◆ Problem statement
Repeat exactly every line that comes at or after the line containing "The width and height of the screenshot is (900, 745).", through the end of the entries below.

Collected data
==============================

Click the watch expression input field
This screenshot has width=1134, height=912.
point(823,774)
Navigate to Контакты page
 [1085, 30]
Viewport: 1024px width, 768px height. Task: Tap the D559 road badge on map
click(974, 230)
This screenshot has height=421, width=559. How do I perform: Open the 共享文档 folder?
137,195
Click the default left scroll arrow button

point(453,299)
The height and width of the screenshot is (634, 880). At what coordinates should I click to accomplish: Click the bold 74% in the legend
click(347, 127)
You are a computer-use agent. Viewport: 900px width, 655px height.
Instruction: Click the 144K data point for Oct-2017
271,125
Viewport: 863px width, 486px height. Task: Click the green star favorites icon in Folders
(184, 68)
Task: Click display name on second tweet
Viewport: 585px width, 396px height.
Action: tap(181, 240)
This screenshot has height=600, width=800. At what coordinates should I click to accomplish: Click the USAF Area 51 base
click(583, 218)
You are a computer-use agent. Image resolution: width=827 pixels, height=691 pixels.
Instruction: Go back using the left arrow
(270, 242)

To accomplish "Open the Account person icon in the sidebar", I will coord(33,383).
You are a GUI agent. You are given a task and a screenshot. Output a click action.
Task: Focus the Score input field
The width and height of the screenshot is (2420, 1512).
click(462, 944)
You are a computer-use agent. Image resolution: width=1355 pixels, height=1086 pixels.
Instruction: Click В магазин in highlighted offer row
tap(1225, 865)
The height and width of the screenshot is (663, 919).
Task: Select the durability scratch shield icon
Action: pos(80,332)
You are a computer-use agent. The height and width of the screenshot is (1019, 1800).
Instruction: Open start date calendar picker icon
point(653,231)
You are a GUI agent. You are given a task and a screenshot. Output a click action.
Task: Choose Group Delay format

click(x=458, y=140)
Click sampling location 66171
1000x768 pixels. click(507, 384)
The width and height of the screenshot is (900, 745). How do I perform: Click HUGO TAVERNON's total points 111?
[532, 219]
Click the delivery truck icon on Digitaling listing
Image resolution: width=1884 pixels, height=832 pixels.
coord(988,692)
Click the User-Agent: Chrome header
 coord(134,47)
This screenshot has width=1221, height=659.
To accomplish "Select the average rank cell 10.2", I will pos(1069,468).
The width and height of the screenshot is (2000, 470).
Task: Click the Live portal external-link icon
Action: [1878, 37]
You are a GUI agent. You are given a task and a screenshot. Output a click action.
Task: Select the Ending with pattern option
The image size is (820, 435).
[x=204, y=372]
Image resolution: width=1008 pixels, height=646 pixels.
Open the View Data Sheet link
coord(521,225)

==============================

◆ Exercise solution
The width and height of the screenshot is (900, 745). How do I perform: Click HUGO TAVERNON's total points 111?
[532, 219]
Click the delivery truck icon on Digitaling listing
Image resolution: width=1884 pixels, height=832 pixels.
coord(988,692)
Click the User-Agent: Chrome header
 coord(134,47)
This screenshot has width=1221, height=659.
To accomplish "Select the average rank cell 10.2", I will pos(1069,468).
The width and height of the screenshot is (2000, 470).
Task: Click the Live portal external-link icon
Action: [1878, 37]
You are a GUI agent. You are given a task and a screenshot. Output a click action.
Task: Select the Ending with pattern option
The image size is (820, 435).
[x=204, y=372]
Image resolution: width=1008 pixels, height=646 pixels.
Open the View Data Sheet link
coord(521,225)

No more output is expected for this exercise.